Ensuite, tu as participé à bon nombre de concours musicaux et tu as été maintes fois décorée… ll En effet, j’ai obtenu plusieurs prix. A titre d’exemple, moi et ma troupe Tina, nous avons obtenu la première place lors d’un concours à Souk El Tenin et qui a vu la participation de 29 Maisons de jeunes ! J’ai décroché également le premier prix de musique moderne lors d’un concours organisé par l’Etoile culturelle d’Akbou à l’occasion du festival de la Soummam dédié à Mohamed Iguerbouchene, etc.

Tu as sans doute plein de beaux souvenirs à partager avec nous, n’est-ce pas ?ll Ma foi ! Ma prestation lors du festival dédié à Iguerbouchene, le mois de juillet 2005 à Bgayet, restera gravée à jamais dans ma mémoire : les ovations du public, les sollicitations des médias, et j’en passe, c’était tellement magique et émouvant que je me sentais incapable de gérer tout cela. C’est mon meilleur souvenir ! Pourtant, au début, j’avais un trac fou !Quelles sont tes influences musicales ?ll J’aime d’abord tout ce qui est chanson kabyle. Je cite la légendaire Nouara et le maestro Chérif Kheddam. A vrai dire, je suis une mélomane boulimique : mes goûts vont de la sublime Yasmina à Mohamed Allaoua en passant par Céline Dion et Hélène Segara.

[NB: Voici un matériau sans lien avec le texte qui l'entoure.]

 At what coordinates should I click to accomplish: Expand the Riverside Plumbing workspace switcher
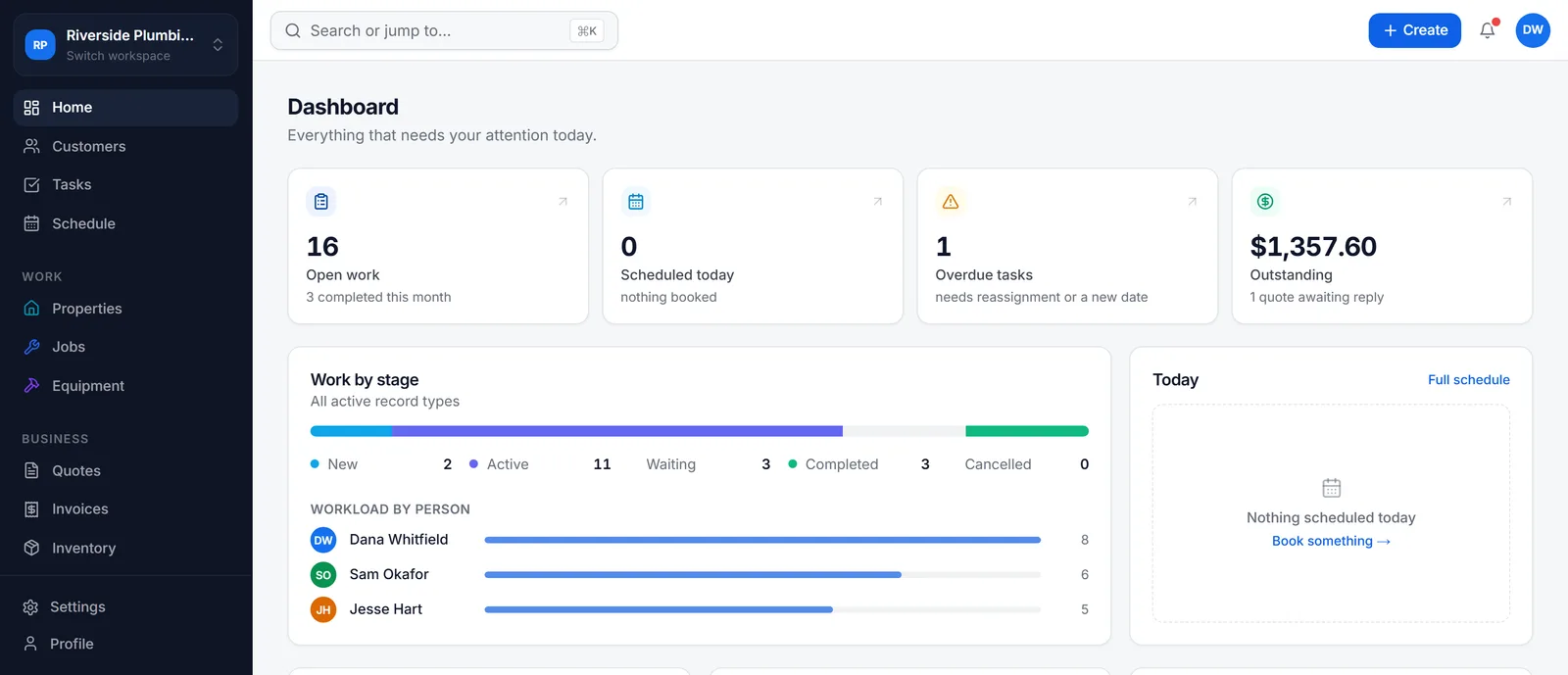tap(125, 45)
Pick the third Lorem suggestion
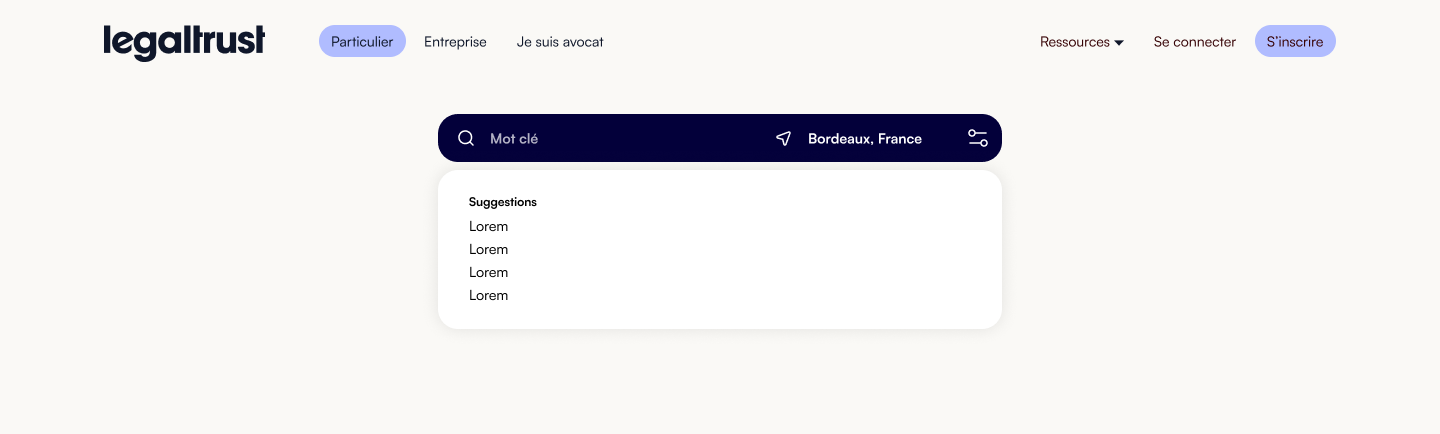The height and width of the screenshot is (434, 1440). point(488,272)
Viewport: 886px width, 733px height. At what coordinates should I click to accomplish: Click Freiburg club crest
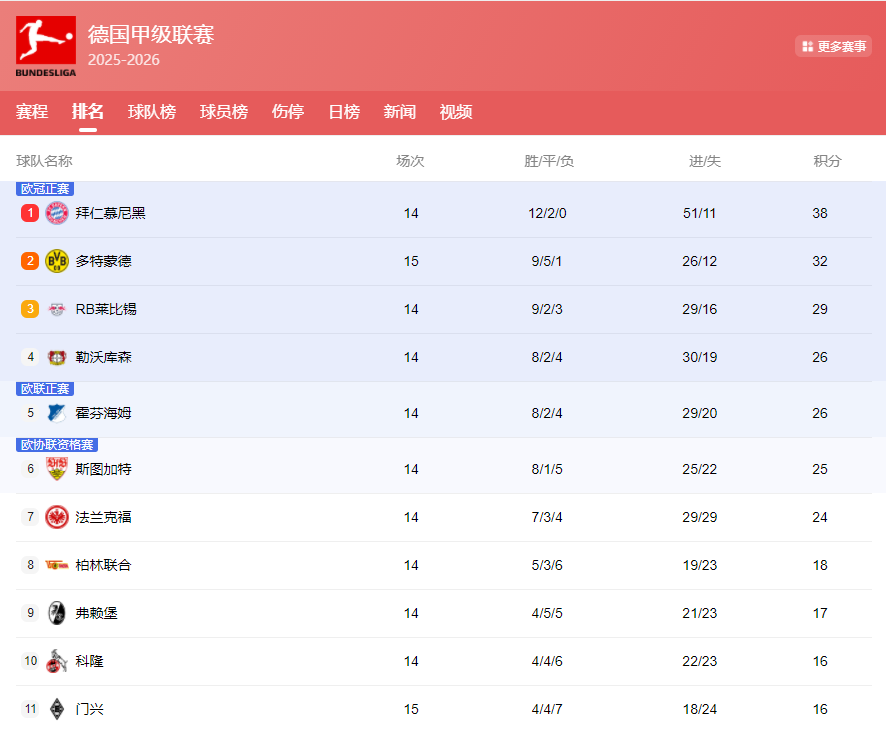point(57,613)
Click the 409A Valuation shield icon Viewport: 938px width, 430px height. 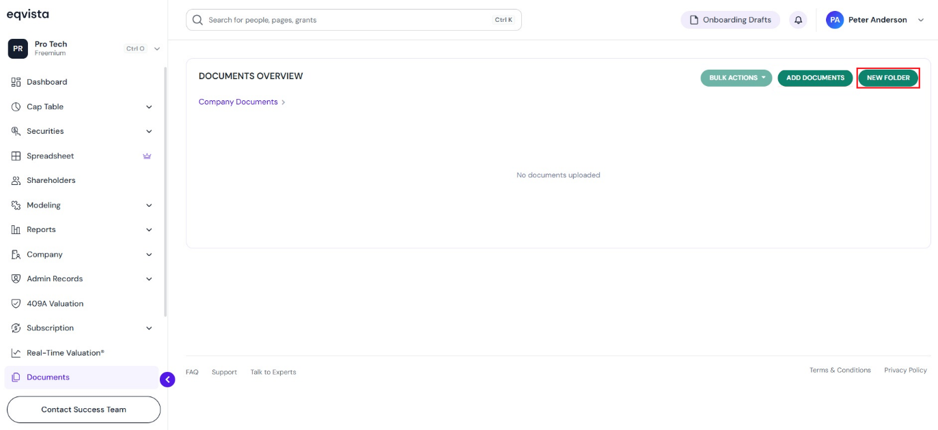click(x=16, y=303)
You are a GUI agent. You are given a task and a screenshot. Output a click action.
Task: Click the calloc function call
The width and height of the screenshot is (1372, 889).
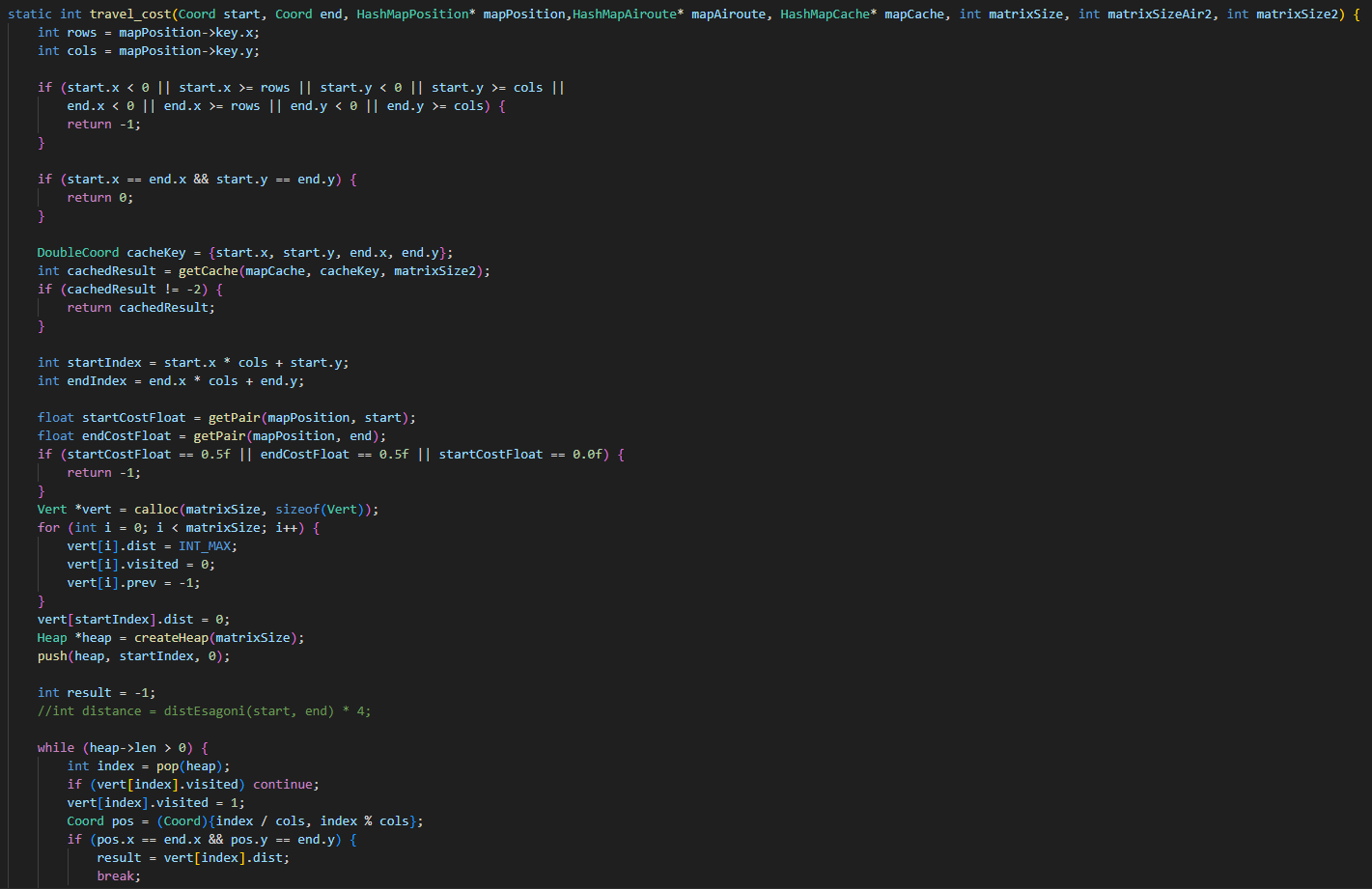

Quels sont tes projets ?ll Je souhaite vivement produire un album en solo. Toutefois, pour le moment, je suis satisfaite car je fais ce que je veux : je chante. Mon plus grand bonheur, je le ressens sur scène en face du public. C’est ce contact direct qui m’intéresse plus que les studios. Outre la scène, je fais des duos avec d’autres chanteurs. Actuellement, je travaille dans un studio d’enregistrement à Seddouk, en duo avec trois chanteurs. J’essaie également de m’organiser pour ne pas perdre mes études. La chanson, c’est certes ma passion, mais un chanteur doit être aussi cultivé. Je sais que quand on a de la volonté, de l’ambition, on peut tout faire : chanter, étudier, faire du sport,…

Comment vois-tu la chanson kabyle contemporaine ? ll Autrefois, les paroles avaient une place cruciale dans une chanson. De nos jours, c’est plus la musique qui compte. Pour ma part, je suis pour un travail de groupe. Chacun doit intervenir dans son domaine pour faire une belle chanson et pour que la chanson kabyle aille de l’avant. Cela dit, je demeure convaincue que la voix joue le rôle le plus important. Elle met en valeur la chanson.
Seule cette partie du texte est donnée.